I sat in the front row, Dandy Breaker on my left, the Chancellor of UMS and his wife to my right, one thousand students in ranked tiers behind us. The scene might have been centuries old; very democratic, very human, a contest between the best Mars could offer.
The chancellor, Helmut Frankel, patted my hand and whispered in my ear, "Makes a red rabbit very proud, doesn't it?"
I agreed with a smile. I knew Ilya was watching; I felt that communality and closeness with him. I knew Charles would be watching. Let the games begin.

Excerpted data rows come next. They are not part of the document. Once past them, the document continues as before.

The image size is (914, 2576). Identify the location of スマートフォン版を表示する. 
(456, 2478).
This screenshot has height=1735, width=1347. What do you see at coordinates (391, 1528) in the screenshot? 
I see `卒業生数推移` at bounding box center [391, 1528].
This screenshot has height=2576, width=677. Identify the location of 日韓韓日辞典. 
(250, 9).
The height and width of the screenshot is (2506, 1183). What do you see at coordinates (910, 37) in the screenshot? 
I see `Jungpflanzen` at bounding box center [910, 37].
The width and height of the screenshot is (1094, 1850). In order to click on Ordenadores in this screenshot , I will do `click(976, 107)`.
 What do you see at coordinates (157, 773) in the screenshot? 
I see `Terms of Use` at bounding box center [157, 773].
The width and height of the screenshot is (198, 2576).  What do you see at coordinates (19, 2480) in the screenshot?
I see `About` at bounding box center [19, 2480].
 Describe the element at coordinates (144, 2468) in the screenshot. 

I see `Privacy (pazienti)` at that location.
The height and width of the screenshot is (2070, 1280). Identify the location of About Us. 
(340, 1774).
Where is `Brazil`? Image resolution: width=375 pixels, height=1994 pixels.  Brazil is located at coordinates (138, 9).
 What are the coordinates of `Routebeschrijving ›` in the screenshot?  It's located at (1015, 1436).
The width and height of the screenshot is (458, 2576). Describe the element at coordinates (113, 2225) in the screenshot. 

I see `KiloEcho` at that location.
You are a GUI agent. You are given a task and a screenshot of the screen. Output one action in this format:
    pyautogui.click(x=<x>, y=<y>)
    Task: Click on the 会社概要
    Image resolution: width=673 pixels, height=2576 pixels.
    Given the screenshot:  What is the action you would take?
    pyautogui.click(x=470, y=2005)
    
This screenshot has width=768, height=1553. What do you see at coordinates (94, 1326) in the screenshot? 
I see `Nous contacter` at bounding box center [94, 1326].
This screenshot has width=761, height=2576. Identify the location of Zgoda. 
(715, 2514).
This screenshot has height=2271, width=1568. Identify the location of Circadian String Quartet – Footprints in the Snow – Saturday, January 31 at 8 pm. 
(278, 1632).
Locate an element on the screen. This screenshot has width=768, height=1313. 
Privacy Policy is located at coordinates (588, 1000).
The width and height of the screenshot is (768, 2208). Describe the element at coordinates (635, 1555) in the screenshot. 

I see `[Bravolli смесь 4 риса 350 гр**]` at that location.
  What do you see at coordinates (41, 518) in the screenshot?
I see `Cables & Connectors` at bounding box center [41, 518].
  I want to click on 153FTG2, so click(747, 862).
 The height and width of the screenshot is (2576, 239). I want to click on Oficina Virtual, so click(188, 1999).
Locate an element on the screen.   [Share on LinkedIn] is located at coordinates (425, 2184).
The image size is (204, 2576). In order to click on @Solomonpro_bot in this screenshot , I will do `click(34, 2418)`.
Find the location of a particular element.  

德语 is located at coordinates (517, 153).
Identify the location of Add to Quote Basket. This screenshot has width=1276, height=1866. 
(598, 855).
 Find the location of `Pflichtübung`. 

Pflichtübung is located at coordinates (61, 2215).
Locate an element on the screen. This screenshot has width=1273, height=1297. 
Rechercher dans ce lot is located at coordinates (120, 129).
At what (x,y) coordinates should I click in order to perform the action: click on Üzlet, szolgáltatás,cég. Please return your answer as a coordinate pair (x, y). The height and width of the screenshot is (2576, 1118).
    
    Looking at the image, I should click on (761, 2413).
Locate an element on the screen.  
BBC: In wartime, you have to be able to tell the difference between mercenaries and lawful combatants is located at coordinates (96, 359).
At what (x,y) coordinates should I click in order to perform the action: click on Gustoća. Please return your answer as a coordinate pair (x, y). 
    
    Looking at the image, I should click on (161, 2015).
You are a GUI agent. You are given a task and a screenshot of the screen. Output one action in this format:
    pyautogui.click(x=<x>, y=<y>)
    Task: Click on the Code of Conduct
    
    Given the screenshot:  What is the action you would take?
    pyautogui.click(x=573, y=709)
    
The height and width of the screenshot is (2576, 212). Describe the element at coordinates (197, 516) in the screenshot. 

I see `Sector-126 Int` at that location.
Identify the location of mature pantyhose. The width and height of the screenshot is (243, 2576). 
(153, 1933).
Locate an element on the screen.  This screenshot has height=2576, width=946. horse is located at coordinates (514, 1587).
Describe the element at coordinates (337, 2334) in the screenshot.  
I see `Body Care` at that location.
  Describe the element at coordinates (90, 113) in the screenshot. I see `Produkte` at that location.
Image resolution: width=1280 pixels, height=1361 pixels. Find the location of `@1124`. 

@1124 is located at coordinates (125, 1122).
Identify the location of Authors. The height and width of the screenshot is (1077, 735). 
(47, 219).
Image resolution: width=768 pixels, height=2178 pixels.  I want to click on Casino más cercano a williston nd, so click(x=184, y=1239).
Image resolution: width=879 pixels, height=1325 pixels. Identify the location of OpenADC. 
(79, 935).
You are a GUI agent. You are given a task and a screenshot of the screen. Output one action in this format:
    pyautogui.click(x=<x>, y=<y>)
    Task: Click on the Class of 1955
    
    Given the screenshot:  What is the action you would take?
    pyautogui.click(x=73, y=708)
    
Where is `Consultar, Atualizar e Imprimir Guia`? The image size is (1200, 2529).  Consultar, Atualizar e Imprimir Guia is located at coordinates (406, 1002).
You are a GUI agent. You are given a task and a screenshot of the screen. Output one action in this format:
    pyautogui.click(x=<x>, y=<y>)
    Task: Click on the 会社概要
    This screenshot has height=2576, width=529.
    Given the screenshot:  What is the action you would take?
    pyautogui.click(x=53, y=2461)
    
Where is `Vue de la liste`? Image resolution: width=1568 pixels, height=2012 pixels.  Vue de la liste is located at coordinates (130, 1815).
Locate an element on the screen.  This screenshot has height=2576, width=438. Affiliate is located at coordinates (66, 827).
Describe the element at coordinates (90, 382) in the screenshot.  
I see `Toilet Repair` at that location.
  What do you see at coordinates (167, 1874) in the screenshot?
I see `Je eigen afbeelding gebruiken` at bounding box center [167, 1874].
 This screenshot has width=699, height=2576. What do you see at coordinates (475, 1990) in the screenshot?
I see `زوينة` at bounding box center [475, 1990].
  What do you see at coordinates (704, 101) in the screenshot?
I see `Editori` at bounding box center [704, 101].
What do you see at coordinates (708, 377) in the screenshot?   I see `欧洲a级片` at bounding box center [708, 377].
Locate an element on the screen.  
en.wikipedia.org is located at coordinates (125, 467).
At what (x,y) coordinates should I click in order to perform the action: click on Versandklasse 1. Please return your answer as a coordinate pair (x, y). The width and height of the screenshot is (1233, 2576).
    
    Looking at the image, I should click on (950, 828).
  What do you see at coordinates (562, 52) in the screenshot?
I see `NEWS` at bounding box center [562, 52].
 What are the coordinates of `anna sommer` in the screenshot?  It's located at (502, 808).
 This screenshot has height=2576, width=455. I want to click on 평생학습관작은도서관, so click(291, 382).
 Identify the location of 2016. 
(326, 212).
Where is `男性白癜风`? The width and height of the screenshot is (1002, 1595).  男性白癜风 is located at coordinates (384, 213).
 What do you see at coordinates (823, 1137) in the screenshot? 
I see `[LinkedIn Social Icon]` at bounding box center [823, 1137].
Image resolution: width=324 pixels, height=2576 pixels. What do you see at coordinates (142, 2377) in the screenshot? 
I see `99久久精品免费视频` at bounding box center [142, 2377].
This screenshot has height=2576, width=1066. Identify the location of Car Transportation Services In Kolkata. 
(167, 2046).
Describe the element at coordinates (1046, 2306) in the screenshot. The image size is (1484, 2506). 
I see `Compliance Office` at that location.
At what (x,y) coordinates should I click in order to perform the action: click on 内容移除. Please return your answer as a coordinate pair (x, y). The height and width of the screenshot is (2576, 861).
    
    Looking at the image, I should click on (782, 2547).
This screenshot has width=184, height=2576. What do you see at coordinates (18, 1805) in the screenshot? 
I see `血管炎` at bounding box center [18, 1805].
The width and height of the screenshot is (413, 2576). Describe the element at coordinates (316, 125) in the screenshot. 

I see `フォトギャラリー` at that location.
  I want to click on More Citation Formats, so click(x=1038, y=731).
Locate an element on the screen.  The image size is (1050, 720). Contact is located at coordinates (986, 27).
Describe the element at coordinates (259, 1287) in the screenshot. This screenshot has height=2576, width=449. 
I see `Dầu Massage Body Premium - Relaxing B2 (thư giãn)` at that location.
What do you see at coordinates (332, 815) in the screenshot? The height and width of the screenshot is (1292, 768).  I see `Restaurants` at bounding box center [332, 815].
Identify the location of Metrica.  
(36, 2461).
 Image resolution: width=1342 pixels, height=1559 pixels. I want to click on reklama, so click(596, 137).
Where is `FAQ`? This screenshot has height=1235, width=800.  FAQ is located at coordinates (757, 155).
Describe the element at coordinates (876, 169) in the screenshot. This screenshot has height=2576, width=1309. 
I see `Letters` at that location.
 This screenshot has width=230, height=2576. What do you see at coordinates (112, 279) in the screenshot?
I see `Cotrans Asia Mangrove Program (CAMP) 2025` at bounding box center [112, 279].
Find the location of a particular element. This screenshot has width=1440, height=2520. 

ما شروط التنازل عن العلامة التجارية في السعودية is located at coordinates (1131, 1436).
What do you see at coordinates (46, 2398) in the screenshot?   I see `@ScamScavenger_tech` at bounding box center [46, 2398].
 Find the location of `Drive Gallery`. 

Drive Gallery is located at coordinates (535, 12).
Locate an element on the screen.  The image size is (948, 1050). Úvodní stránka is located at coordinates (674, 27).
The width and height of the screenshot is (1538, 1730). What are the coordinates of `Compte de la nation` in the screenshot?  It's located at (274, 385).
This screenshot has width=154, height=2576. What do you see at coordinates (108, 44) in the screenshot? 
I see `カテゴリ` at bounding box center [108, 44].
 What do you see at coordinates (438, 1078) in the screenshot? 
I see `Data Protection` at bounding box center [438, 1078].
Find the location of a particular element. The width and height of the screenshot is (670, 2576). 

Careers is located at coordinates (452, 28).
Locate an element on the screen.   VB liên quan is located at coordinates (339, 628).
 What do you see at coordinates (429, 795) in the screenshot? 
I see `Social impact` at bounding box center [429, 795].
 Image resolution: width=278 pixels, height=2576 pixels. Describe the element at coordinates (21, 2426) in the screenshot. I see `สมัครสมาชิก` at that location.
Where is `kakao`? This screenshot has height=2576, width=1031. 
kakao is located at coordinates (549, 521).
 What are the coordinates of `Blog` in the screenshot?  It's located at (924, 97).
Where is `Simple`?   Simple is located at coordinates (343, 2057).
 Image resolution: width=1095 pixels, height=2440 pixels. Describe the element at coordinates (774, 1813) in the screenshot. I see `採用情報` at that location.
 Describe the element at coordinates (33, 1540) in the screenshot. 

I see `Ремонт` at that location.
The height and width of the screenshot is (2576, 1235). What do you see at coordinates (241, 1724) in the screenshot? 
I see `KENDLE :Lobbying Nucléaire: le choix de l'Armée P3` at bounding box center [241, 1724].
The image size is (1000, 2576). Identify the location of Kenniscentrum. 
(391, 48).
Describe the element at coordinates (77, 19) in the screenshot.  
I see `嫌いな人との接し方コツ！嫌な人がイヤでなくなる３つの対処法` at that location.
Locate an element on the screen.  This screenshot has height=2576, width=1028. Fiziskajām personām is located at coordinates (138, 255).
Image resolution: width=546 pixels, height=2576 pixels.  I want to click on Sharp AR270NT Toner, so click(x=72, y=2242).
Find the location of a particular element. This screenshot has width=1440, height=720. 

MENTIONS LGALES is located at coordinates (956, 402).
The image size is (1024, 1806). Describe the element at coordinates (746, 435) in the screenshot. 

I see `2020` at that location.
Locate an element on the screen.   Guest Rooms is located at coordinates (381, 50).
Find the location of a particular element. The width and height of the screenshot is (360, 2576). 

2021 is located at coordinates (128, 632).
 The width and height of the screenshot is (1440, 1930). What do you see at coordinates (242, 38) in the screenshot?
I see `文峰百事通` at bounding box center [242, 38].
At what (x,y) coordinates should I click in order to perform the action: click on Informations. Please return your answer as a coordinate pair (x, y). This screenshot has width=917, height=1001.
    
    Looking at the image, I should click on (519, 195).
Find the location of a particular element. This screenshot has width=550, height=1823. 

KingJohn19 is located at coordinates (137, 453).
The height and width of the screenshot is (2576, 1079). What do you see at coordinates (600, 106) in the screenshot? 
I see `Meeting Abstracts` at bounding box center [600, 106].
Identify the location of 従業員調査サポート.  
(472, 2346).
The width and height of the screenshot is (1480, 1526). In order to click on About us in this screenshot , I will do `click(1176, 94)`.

The UMS thinker, Marshall, installed two years before, projected an image of a proper Martian university professor, male, melanic, perhaps twenty-five years old, distinguished by peppery spots in his hair. The image bowed to the audience, which applauded politely, then to the stage. "President Erzul, Candidate Olson," the thinker began, "I have taken questions posed by citizens of our young Republic, humans and thinkers, and analyzed them carefully to extract those issues which seem of mo
st concern. First, I would like to ask Candidate Olson, how would you shape the policy of the Republic with regard to imports of high application goods such as nano designs?"
Olson did not appear to pause to think. "The Triple must treat Mars as an economic full partner, with no restrictions on any high app goods. While our economic leverage with regard to the major exporter of nano designs, Earth, is not particularly strong, I believe we have moral leverage, as child to the parent world. Why would Earth not treat us as a full partner, with the aim of eventually uniting all the Solar System under a common alliance, sovereign states and worlds recognizing a common goal?"
"Would that common goal be the so-called Push, the move to expand to the stars?"
"In the long run, certainly; I do share with the governments of Earth the belief that frontiers are necessary for growth. But other goals are much more immediate, among them open gateways for all scientific and technological discoveries, to remove the friction of uneven technological advancement."
Olson did not know much if anything about the Olympians, and was almost certainly referring to Mars's complaints against limited access to Earth technology, but for me, the statement carried extra weight.
"President Erzul, your comment on Candidate Olson's answer?"
Ti Sandra placed her hands on the podium, pausing. The silence of several seconds was significant. Politics is showmanship; Ti Sandra would not appear to give predigested answers, or take the question and response quickly and lightly.
"No nation or political body operates out of altruism in the long run, and there is no reason to expect Earth to behave as mother to child. We have our own planetary pride, our own qualities, our own goods and inventions to offer, and these will in time be very significant. We must grow as friendly competitors, and we must earn our place in the Triple, without gifts, without favors. Others may need new frontiers, but Mars is still a frontier in itself. Mars is young but strong. We can grow, and will grow, to our own maturity in our own time."
"But should not the Triple treat us as an equal partner, for the sake of historical ties?" Marshall asked.